Three Young Christians Assaulted in Khartoum North, Sudan

Muslims beat pastor’s 16-year-old son, his 17-year-old cousin and their aunt.

Khartoum Mosque. (Azri Alhaq)

Khartoum Mosque. (Azri Alhaq)

NAIROBI, Kenya (Morning Star News) – A pastor’s son, his cousin and their 20-year-old aunt were assaulted in a suburb north of Khartoum, Sudan on Tuesday (Oct. 6) as Muslims continued targeting church members despite religious freedoms favored by the new transitional government.

Levi Hakim, 17, had gone into a shop in the Alsamrab neighborhood in Khartoum North (Khartoum Bahri) to make purchases that morning when a Muslim man approached and dragged him behind the Taqwa Mosque, Hakim’s mother said.

There two other Muslim men joined the assailant and, saying they were upset with the continued presence of Christians in the area, beat him in turns, she said.

“My son was beaten by three Muslim men, and he suffered injuries to his neck,” Adaarina Alfred Laku told Morning Star News, adding that the assailants did not rob him but tore off some of his clothing.

Hakim is a member of Khartoum National Presbyterian Church. When he failed to return from the shop, his cousin, 16-year-old Jal John Paul, went to search for him. Jal John Paul’s father, John Paul, is pastor of their church.

Upon the 16-year-old’s arrival, the assailants identified him as “another one of them [Christians]” and beat him, injuring his arm, Laku said. When the two teenaged Christians failed to return, Pastor John Paul’s sister, 20-year-old Nyawal Paul, went to the shop to see why her nephews were delayed, and the three Muslim men beat her too, Laku said. Nyawal Paul received first aid for minor injuries.

The beaten Christians, all members of the same church, did not know the three Muslim assailants, who appeared to be in their 40s, Laku said.

Her family reported the assaults to police on Tuesday (Oct. 6), but officers have not acted on the complaint, she said. Laku has since received an in-person threat from one of the assailants.

“One of the men cautioned me to drop the case, or else they will deal with us,” Laku told Morning Star News.

The Christian mother added that she was determined to proceed with the case to obtain justice for her son in spite of intimidation tactics.

The attacks come four months after June 6 asssaults on Christians in Khartoum. At the end of evening prayers at a mosque in the Al-Jerif East area, on the eastern bank of the Blue Nile River in Khartoum’s East Nile Locality, imams called for residents to rid Christian South Sudanese from the “Muslim area,” a source told Morning Star News. Attacks on Christians in the area followed that evening and the next day.

On June 20 in Omdurman, across the Nile River west of Khartoum, young Muslim men shouting the jihadist slogan “Allah Akbar [God is greater]” stabbed a Christian to death in a street assault on him and four other South Sudanese in the Shigla area, another source said.

The attacks come amid hopes that persecution of Christians would decline under the new transitional government.
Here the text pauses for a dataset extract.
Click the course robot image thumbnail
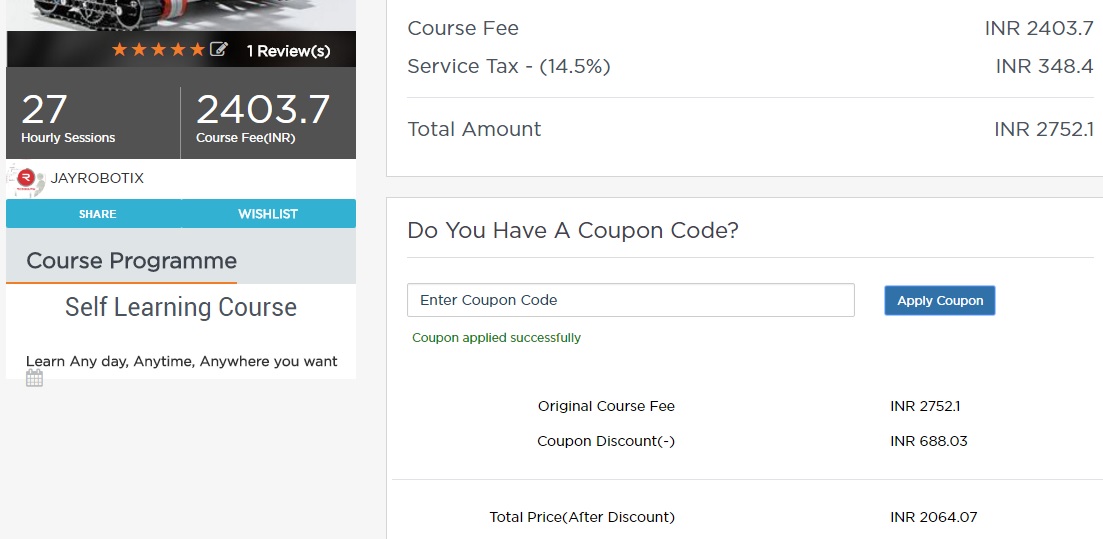 coord(181,14)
After Omar al-Bashir was deposed as president in April 2019, the government sworn in on Sept. 8, 2019 led by Prime Minister Abdalla Hamdok, an economist, was tasked with governing during a transition period of 39 months.

The transitional government faces the challenges of rooting out longstanding corruption and an Islamist “deep state” rooted in Bashir’s 30 years of power. After Bashir was deposed, military leaders initially formed a military council to rule the country, but further demonstrations led them to accept a transitional government of civilians and military figures, with a predominantly civilian government to be democratically elected in three years. Christians were expected to have greater voice under the new administration.

Following the secession of South Sudan in 2011, Bashir had vowed to adopt a stricter version of sharia (Islamic law) and recognize only Islamic culture and the Arabic language. Church leaders said Sudanese authorities demolished or confiscated churches and limited Christian literature on the pretext that most Christians have left the country following South Sudan’s secession.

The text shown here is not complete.